Et c'est tout l'enjeu du sommet Union européenne-Chine qui s'est tenu ce mercredi à Bruxelles. Ce sommet a lieu à un moment crucial de l'émergence de la Chine sur la scène économique, diplomatique et géopolitique mondiale. Le « G2 » Etats-Unis-Chine traverse une crise avec le récent vote au Congrès et les nuages protectionnistes qui s'accumulent. Les relations de la Chine et du Japon ont connu un brutal « rafraîchissement maritime ». Les groupes internationaux sortent d'une longue lune de miel avec l'empire du Milieu et s'interrogent de plus en plus sur la rentabilité réelle de leurs lourds investissements technologiques et financiers.

Or c'est précisément maintenant que l'Europe cumule, vu de la Chine, de nombreux atouts. Loin de l'idée très répandue, et intériorisée par nombre d'Européens, d'un continent qui aurait perdu son influence dans le monde, ou l'espoir de tirer un profit économique et social de l'émergence chinoise. A un moment où les Etats-Unis perdent leur leadership absolu et où la Chine ne se sent pas prête à assumer le sien, c'est une chance unique pour réaffirmer son « soft power ». La « vision stratégique européenne » concernant la Chine reste à définir, et surtout à faire entendre de manière claire et audible. Il n'est que temps.

Les Etats membres, et les plus grands les premiers, sont les grands perdants de cette absence de vision commune vis-à-vis de la Chine, qui valorise la constance et la prédictibilité des messages, la cohérence des différents canaux et, osons le dire, l'évaluation des rapports de force en présence. Les politiques solitaires ou dissonantes, à l'image des mesures protectionnistes, sont à terme préjudiciables à leurs auteurs. Au sein des institutions européennes, il est essentiel de pousser à encore plus de coordination, la relation avec la Chine étant aujourd'hui répartie entre au moins six commissaires.

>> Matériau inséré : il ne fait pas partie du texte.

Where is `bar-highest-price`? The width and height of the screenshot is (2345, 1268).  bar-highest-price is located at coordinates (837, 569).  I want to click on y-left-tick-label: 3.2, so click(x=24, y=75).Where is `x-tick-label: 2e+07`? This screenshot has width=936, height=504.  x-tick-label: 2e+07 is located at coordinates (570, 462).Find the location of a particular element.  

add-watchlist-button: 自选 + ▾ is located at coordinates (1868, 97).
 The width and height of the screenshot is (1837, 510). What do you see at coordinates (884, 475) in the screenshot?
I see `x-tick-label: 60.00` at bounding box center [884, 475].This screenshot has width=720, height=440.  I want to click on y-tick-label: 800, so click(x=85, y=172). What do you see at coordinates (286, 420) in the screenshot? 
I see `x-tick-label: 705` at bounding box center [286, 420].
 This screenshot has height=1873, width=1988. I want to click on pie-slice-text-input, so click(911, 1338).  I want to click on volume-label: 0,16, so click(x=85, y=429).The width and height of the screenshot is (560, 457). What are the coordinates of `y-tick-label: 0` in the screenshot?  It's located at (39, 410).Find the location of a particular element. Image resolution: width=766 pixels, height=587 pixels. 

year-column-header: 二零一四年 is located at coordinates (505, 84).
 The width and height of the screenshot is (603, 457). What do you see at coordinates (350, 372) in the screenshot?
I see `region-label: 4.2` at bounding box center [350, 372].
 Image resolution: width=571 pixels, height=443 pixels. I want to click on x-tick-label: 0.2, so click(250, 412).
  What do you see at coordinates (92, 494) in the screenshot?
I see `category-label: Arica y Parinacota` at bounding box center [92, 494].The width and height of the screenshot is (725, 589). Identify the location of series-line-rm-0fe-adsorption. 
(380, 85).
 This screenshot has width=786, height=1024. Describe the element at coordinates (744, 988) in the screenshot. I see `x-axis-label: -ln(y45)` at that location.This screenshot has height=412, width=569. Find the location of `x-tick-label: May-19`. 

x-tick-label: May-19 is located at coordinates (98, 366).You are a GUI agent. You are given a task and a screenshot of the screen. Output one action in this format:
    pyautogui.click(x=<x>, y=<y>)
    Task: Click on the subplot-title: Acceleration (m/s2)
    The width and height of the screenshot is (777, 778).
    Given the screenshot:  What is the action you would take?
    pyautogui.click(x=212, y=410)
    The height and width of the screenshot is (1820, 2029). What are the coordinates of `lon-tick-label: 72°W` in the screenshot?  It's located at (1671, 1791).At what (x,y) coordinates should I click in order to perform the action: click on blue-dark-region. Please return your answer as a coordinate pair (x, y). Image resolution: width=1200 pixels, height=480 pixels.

Sur le message lui-même, l'Europe a trop longtemps péché par une approche sentimentale ou naïve. Il faut tordre le cou à cette vieille idée reçue que l'on ne peut dire la vérité à nos interlocuteurs chinois. Bien au contraire, cette politique est préjudiciable à la crédibilité de la politique européenne tout entière. Il faut une relation Europe-Chine plus adulte, moins volatile ou marquée par des fâcheries ponctuelles. Ces poussées de fièvre sont la conséquence directe d'un dialogue stratégique insuffisamment débattu avec les acteurs économiques, intellectuels et sociaux à Paris, Londres, Berlin ou Athènes. Plus que les différences de valeurs, qu'il convient d'assumer, c'est l'inconsistance du message qui pénalise l'Europe.

La condition de cette relation adulte est une vision claire sur les objectifs que poursuit l'Union en Chine. Dans le contexte actuel de transformation du modèle économique chinois, l'Europe détient toutes les clefs : un système éducatif primaire et secondaire imparfait mais qui continue à donner les bases essentielles aux plus jeunes générations. Un système de sécurité sociale affaibli mais essentiel à un bien-être collectif réel. Une base technologique et industrielle restée dense dans les secteurs stratégiques pour la Chine : transports, énergie, technologies environnementales, sécurité alimentaire, santé. C'est l'innovation dans ces secteurs dont a besoin la Chine pour passer à une économie générant plus de valeur ajoutée et moins dépendante d'une main-d'oeuvre qu'il faudra enrichir pour créer une base de consommation domestique. A l'Europe d'être claire sur ses intérêts vitaux.